This is my first exposure to Quito Pedrosa and I have to say I'm very impressed. His new CD Luz e Pedra Light and Stone is a keeper. I kept this CD playing all weekend. Pedrosa manages to interweave a fast hypnotic samba like beat with a mellow relaxing melody that gives you the best of both worlds. The title Light and Stone fits the CD well, as it has the perfect balance of lightness and earthiness.
Composer, arranger and saxophonist, Quito Pedrosa has created a work that garners musical influences from the diversity of the American continent. Using elements of jazz, Afro-Latin music and especially Brazilian Music, Pedrosa's most recent work is dedicated to his grandfather, the art critic, Mario Pedrosa. Quito Pedrosa showcases his eclectic style with a rendition that emphasizes a classically acoustic almost chamber-like tone. The presence of a suit of flute, flugelhorn and clarion, give a counterpoint to the melodies of the treble saxophone, while the use of congas, tambourines rattleboxes, clef, xequere and cymbal highlight the Latin influence.
I liked all the cuts, but preferred the slower tracks. The first cut, "Tres Da Manha," is a mellow and introspective tune. Pedrosa's treble sax takes the lead giving it a traditional Latin- jazz feeling, but with a light whimsical touch that would make it very palatable for most smooth jazz lovers. It has an almost classical clarity of tone.

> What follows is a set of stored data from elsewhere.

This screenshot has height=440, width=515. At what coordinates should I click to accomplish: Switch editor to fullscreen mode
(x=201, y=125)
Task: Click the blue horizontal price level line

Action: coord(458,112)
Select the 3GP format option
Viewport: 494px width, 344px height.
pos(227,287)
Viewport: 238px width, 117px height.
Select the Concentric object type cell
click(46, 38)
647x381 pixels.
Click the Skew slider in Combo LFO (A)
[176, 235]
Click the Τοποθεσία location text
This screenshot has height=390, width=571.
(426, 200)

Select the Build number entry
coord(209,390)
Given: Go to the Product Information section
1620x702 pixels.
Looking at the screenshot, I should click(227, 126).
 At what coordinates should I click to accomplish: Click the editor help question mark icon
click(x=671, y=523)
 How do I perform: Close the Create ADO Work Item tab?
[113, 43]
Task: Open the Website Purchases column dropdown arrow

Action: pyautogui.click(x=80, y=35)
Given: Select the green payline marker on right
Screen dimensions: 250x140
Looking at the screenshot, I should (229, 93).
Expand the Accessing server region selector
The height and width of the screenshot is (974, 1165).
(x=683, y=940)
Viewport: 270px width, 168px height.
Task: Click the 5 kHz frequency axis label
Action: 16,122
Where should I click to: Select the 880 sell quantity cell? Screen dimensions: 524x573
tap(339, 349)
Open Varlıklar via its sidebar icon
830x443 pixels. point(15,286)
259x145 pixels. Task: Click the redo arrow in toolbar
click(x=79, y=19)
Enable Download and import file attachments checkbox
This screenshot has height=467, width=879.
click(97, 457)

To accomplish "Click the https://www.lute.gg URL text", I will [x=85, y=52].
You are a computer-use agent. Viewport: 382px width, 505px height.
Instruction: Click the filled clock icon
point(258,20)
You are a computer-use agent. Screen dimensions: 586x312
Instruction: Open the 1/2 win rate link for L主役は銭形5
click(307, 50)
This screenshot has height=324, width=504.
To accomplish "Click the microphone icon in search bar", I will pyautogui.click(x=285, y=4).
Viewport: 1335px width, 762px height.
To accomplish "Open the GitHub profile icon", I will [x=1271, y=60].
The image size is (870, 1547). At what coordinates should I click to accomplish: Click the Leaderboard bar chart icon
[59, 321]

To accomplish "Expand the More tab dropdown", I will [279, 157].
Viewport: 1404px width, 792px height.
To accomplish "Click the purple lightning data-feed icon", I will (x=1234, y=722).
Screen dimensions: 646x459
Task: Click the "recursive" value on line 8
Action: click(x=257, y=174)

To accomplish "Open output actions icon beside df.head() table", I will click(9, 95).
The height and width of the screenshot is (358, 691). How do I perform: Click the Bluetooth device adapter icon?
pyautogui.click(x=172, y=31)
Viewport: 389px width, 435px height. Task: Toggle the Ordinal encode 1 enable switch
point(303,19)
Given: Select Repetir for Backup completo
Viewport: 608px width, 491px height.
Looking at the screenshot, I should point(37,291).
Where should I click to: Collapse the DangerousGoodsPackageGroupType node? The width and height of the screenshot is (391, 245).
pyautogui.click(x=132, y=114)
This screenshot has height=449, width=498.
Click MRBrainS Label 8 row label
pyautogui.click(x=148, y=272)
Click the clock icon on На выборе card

Cut three, "Piedra V Candela" and cut four,"Decantando," give a feeling of free falling and wheeling adventoursly through the sky like a bird learning to fly. They both speed up in little flurries of tempo so quick, it only gives you a chance to swing your hips once before it runs away. Cut four inserts an occasional quick Rondo like beat that quickens your pulse before settling back to the lullaby melody.
Cut five and six are all about the dance. "Valsa No Mar" has Flamenco like intensity inter- mixed with floating flute melodies, while "Andando" is lyrical, like a sweet slow dance, the last of the evening when you're lingering, waiting for the last note. To this add a hypnotic percussive finale.
On cut nine, "Manifesto," the beat is definitely all there. There is a ringing percussive excitement that is both sweet and funky. It is reminiscent of Special Effects "Global Village" cut from 1992.
If you like Brazilian Jazz and fusion, particularly, Herbie Mann during his Bossa Nova period, you'll love this music. It has a slight strand of melancholy mixed with joy that will keep you smiling through the tears. This is lovely music for a rainy day at home.